Immigration

“The Republican Party Would Cease to Exist”

By all accounts, incoming Senator Ted Cruz (R-TX) is batshit. He believes in conspiracy theories about U.N. Agenda 21 and that Sharia Law is a real threat. But there is at least one thing he has right; Republicans are on the verge of total isolation.

“In not too many years, Texas could switch from being all Republican to all Democrat,” he said. “If that happens, no Republican will ever again win the White House. New York and California are for the foreseeable future unalterably Democrat. If Texas turns bright blue, the Electoral College math is simple. We won’t be talking about Ohio, we won’t be talking about Florida or Virginia, because it won’t matter. If Texas is bright blue, you can’t get to two-seventy electoral votes. The Republican Party would cease to exist. We would become like the Whig Party. Our kids and grandkids would study how this used to be a national political party. ‘They had Conventions, they nominated Presidential candidates. They don’t exist anymore.’"

It's one thing to state the obvious problem. It's another thing entirely to actually fix it.

Even if you were to assume that congressional Republicans will go along with immigration reform under President Obama after killing it under George W. Bush (and let's be honest, that was a far less radical congress) there is no guarantee that it would be accepted at the state level.
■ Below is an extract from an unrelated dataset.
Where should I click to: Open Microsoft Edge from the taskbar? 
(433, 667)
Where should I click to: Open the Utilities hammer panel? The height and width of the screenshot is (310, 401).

The Republicans may decide that they must pass immigration reform if they want to limit the margin Democrats are winning Latino voters by in Midwestern and eastern battlegrounds, but in states where this is less of a direct concern they may face stiff opposition from their own base of support.

It would be a sight to behold if the next session of congress actually did give in and pass comprehensive immigration reform, but then faced a long slog in state courts in a manner similar to the drawn-out process that eventually found Obamacare being debated at the Supreme Court.

And that's assuming a lot. That's assuming immigration reform can even make it out of the House of Representatives which is still controlled by the Tea Party. Northeastern and western Republicans may vote for it, but will representatives from the south and Midwest? Will Republican representatives who may be facing a primary challenger next year vote for it?

I don't ascribe to the belief that immigration reform alone is enough. Dismissing half the country as moochers and leaches, which carries with it a certain amount of racial overtone, and continued attempts to dismantle the safety net do not play well with voters a majority of whom have experienced living in poverty at some point in their lives.